Dataset excerpt:
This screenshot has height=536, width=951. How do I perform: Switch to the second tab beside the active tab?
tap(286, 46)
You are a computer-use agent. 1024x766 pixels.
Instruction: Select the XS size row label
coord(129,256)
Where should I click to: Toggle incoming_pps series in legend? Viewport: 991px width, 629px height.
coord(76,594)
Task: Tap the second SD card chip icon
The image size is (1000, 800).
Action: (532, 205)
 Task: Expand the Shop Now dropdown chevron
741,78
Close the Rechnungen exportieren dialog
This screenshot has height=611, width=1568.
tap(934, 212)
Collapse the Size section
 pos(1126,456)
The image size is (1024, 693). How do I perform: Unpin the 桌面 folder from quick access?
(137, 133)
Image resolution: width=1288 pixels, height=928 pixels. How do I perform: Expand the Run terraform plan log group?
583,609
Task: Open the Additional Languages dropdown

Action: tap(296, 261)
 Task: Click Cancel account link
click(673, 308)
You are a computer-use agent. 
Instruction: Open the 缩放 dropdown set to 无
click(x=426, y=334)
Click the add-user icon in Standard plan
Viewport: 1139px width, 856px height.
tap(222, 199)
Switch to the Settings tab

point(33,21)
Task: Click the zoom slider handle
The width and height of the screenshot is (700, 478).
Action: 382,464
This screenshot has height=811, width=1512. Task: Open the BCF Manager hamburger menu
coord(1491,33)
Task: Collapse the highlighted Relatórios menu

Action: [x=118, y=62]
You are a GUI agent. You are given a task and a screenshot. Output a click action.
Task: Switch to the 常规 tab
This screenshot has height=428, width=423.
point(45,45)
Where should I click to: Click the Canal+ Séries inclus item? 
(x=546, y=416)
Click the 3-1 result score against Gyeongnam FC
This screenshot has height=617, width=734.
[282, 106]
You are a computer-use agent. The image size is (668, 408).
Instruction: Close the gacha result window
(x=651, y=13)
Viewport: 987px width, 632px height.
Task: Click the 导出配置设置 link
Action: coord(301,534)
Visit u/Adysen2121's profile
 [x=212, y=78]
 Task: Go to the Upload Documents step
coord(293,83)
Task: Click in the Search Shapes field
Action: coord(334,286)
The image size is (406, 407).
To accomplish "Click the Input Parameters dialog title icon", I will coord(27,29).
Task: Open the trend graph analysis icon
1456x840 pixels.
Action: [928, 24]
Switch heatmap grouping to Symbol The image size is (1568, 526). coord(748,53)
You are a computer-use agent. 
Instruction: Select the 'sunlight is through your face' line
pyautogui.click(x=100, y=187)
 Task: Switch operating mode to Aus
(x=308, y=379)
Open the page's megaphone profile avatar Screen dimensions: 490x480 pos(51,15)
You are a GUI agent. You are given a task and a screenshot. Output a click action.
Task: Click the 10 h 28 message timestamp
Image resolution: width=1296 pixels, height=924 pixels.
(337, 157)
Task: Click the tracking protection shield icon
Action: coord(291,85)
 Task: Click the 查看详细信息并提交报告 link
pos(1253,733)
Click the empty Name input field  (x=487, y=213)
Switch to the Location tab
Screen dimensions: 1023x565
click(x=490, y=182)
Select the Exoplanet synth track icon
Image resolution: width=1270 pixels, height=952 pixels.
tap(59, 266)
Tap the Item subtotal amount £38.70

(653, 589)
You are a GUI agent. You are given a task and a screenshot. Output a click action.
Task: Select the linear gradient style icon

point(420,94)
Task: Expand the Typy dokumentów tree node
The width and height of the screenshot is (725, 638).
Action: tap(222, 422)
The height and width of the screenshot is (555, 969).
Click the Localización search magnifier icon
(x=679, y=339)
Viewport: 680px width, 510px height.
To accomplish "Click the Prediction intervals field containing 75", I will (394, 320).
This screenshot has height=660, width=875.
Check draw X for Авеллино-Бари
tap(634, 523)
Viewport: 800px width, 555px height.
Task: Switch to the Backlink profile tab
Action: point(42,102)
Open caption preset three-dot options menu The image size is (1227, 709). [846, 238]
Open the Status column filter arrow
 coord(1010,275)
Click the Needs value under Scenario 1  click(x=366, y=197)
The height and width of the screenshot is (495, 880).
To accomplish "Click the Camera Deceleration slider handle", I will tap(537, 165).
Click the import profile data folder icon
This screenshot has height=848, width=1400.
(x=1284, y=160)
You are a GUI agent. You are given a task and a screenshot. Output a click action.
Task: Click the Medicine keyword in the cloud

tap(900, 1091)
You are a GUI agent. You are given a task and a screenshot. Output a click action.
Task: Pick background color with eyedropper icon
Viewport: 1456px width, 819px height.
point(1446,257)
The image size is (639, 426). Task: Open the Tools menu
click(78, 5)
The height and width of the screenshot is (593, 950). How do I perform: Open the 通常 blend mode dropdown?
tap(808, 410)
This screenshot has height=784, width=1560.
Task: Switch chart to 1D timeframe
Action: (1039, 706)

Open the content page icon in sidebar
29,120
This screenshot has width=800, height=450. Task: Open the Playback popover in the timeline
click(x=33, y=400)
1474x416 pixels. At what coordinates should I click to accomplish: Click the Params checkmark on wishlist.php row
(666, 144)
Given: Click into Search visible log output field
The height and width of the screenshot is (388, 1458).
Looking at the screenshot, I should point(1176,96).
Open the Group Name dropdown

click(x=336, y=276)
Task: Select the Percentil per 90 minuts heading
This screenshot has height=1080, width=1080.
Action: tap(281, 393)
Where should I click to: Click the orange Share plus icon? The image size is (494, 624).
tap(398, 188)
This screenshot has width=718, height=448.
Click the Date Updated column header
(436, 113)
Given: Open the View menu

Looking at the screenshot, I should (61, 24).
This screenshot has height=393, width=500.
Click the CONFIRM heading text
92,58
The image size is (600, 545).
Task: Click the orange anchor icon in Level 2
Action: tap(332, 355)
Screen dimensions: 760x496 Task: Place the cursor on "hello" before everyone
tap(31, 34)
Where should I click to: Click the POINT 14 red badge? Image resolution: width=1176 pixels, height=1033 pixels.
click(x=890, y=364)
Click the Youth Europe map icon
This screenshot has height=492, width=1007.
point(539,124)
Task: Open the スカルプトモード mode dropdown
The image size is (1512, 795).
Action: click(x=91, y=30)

The problem: Reproduce the items from the line with "Collapse the Size section" up to and including the line with "Action: 382,464", substituting "menu" for "dropdown" and leaving everything else unchanged.

Finished answer:
Collapse the Size section
 pos(1126,456)
The image size is (1024, 693). How do I perform: Unpin the 桌面 folder from quick access?
(137, 133)
Image resolution: width=1288 pixels, height=928 pixels. How do I perform: Expand the Run terraform plan log group?
583,609
Task: Open the Additional Languages menu

Action: tap(296, 261)
 Task: Click Cancel account link
click(673, 308)
You are a computer-use agent. 
Instruction: Open the 缩放 menu set to 无
click(x=426, y=334)
Click the add-user icon in Standard plan
Viewport: 1139px width, 856px height.
tap(222, 199)
Switch to the Settings tab

point(33,21)
Task: Click the zoom slider handle
The width and height of the screenshot is (700, 478).
Action: 382,464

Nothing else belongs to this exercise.